September 1, 2018
With ‘In The Blue Light’ released this month, and with his final tour coming to a close, our Artist of the Month for September is perhaps the greatest contributor to the American Songbook, Paul Simon.
It’s often been said that a song’s greatness can be measured by whether or not it can be played simply on an acoustic guitar. And while there’s more than a kernel of truth to that particular yardstick, it only tells us part of the story. No, the real gauge for measuring the greatness of a song is whether it can be stripped down, re-assembled and still maintain its original impact.
This will hardly come as news for anyone lucky enough to have secured one of the hundreds of thousands of tickets that flew out of the door for Paul Simon’s farewell tour this year. This wasn’t a run-through of crowd pleasers and obvious moves by one of the most celebrated singer-songwriters of all time, but a show revealing an artist still willing to push himself – and, by extension – his audience with what can be done to existing material when approached from another angle.
Who can forget ‘America’’s transformation from its folk roots into a song that stood proudly with his homeland’s neo-classical tradition? Or ‘Me And Julio Down By The Schoolyard’’s metamorphosis into full-blown, neo-Tropicália? And if you were mesmerized by these readings, then ‘Into The Blue Light’ will leave you captivated.
The premise for this 14th studio album is simple enough. Taking 10 deeper cuts from across the last 45 years, Paul Simon has worked with a variety of guest musicians including the New York-based instrumental chamber ensemble yMusic, jazz legend Wynton Marsalis, guitarist Bill Frisell, drummers Jack DeJohnette and Steve Gadd, The National’s Bryce Dessner and many more, and given them an entirely new twist.
“This album consists of songs that I thought were almost right, or were odd enough to be overlooked the first time around,” says Simon of ‘In The Blue Light’. “Re-doing arrangements, harmonic structures, and lyrics that didn’t make their meaning clear, gave me time to clarify in my own head what I wanted to say, or realize what I was thinking and make it more easily understood.”
The results are both stunning and reinvigorating. Working with yMusic, ‘Can’t Run But’ – originally on 1990’s ‘The Rhythm Of The Saints’ – is here reconfigured from its South American roots into something closer to home as it acknowledges the cultural impact of modernist classical composers such as Aaron Copland.
Similarly, and in tandem with his friend, Winton Marsalis, Paul Simon takes ‘Pigs, Sheep And Wolves’ from ‘You’re The One’ (2000) all the way back to its vernacular roots. Elsewhere, ‘How The Heart Approaches What It Yearns’ from 1980’s ‘One Trick Pony’ evokes the smoky, afterhours New York of a time long gone. And there are much more awaiting your attention.

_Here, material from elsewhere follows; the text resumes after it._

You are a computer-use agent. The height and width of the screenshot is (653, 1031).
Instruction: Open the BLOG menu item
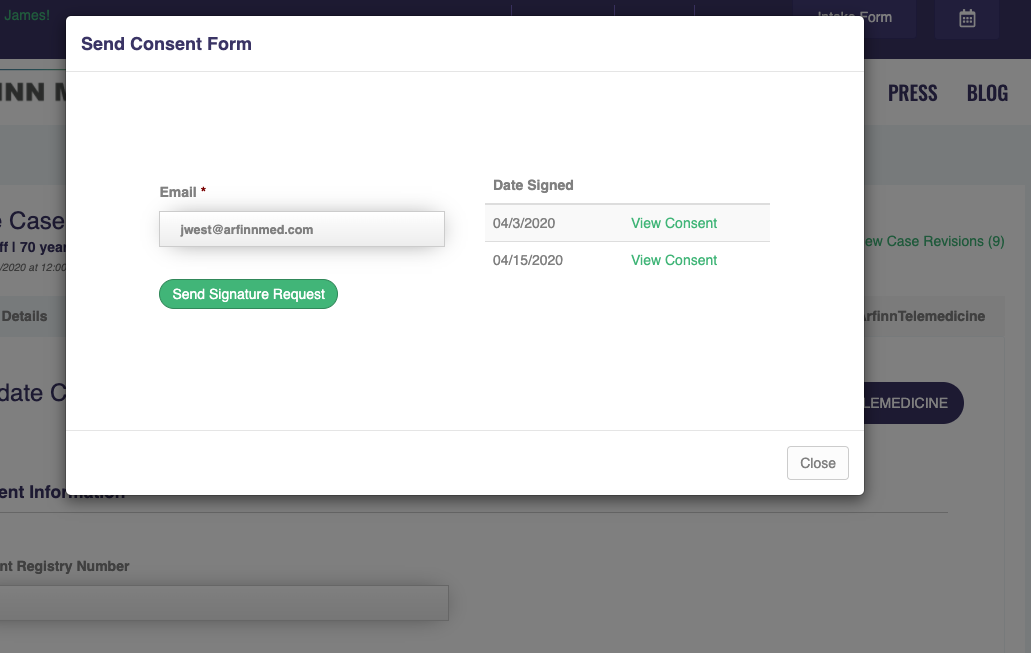[986, 93]
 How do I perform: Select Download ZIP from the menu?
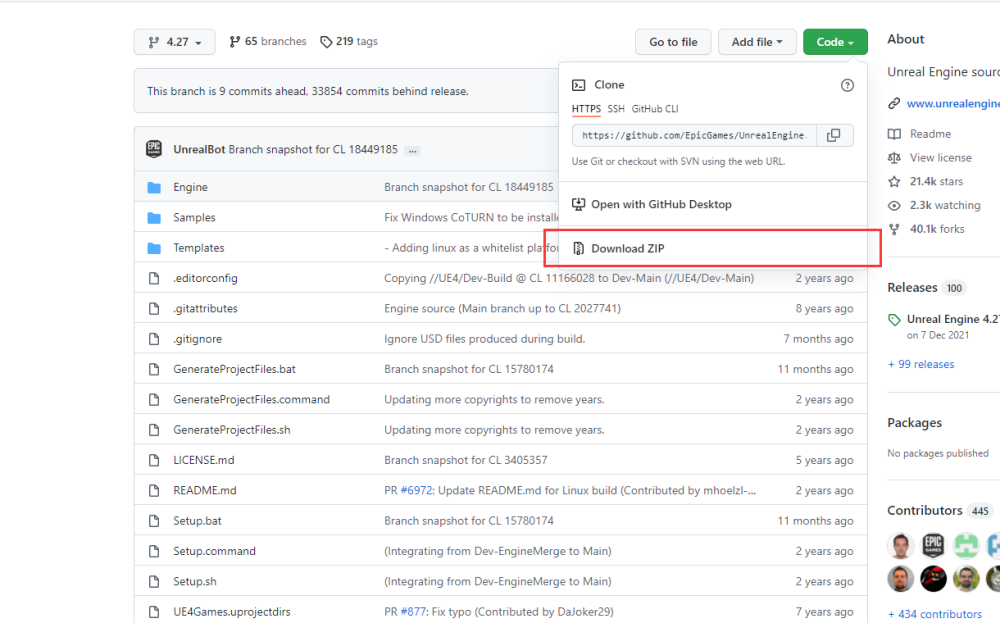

In many respects, ‘In The Blue Light’ is the work of an artist coming full circle and returning home from a lifetime of travel and musical exploration. Not only is Paul Simon a songwriter of great talent and distinction, he’s also uniquely American and his considerable contributions to the Great American Songbook cannot be overstated.
With ‘In The Blue Light’, Paul Simon is to be found centre stage once more and the place where he’s always belonged.